The funeral of Alice occupied so much time that John quite forgot about the box;but when they did open it they found it to be a solid gold chunk worth about $10,000—enough to pay for anything but the death of his sister.
"Heave to, there’s something floating to the leeward." the speaker was a short stockily built man whose name was William Jones. he was the captain of a small cat boat in which he and a party of men were sailing at the time the story opens.
"Aye aye sir," answered John Towers and the boat was brought to a stand still Captain Jones reached out his hand for the object which he now discerned to be a glass bottle "Nothing but a rum flask that the men on a passing boat threw over," he said but from an impulse of curiosity he reached out for it. it was a rum flask and he was about to throw it away when he noticed a piece of paper in it. He pulled it out and on it read the following
Jan 1, 1864
I am John Jones who writes this letter my ship is fast sinking with a treasure on board I am where it is marked * on the enclosed chart...
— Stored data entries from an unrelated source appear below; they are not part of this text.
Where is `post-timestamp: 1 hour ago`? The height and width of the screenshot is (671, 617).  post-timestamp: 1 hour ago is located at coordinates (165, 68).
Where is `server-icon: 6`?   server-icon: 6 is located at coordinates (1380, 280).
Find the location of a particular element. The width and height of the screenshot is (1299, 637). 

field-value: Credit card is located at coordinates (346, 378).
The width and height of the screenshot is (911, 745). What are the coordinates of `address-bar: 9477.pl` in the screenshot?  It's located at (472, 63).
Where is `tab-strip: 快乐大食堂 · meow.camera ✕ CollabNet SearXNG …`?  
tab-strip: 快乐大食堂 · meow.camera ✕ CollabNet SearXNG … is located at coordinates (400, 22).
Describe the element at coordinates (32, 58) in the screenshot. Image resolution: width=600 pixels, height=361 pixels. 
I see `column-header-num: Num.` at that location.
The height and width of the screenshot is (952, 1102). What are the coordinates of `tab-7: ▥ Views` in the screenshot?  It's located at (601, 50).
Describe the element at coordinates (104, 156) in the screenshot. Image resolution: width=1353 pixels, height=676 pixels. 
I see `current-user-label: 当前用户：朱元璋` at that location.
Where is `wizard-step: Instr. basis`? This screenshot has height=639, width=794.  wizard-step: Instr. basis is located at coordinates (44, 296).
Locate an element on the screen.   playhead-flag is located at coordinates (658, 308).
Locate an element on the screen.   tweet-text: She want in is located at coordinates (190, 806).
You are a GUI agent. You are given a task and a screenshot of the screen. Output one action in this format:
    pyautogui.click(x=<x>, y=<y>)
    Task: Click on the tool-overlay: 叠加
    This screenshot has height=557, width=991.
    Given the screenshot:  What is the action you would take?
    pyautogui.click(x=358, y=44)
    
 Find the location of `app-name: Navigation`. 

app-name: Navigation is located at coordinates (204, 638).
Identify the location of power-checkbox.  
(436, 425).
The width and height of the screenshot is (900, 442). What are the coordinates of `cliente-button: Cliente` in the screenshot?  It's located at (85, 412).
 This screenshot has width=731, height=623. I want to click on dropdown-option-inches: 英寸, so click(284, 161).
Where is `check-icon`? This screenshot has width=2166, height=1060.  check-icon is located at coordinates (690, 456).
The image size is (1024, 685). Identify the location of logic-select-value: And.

Captain Jones turned the sheet over, and the other side was a chart.
On the edge were written these words: "dotted lines represent course we took."
"Towers," Said Capt. Jones exitedly "read this." Towers did as he was directed "I think it would pay to go," said Capt. Jones "do you?" "Just as you say," replied Towers. "We’ll charter a schooner this very day," said the exited captain "All right," said Towers so they hired a boat and started off guided by the dotted lines of they chart. In four weeks the reached the place where directed and the divers went down and came up with an iron bottle they found in it the following lines scribbled on a piece of brown paper
Dec 3, 1880
Dear Searcher excuse me for the practical joke I have played on you but it serves you right to find nothing for your foolish act—
"Well it does," said Capt Jones "go on..."
However I will defray your expenses to & from the place you found your bottle I think it will be $2,500.00, so that amount you will find in an iron box. I know where you found the bottle because I put this bottle here & the iron box & then found a good place to put the second bottle. Hoping the enclosed money will defray your expenses some, I close—Anonymus."
"I’d like to kick his head off," said Capt Jones "Here diver go and get the $2,500.00 in a minute the diver came up bearing an iron box inside it was found $2,500.00 It defrayed their expenses but I hardly think that they will ever go to a mysterious place as directed by a mysterious bottle.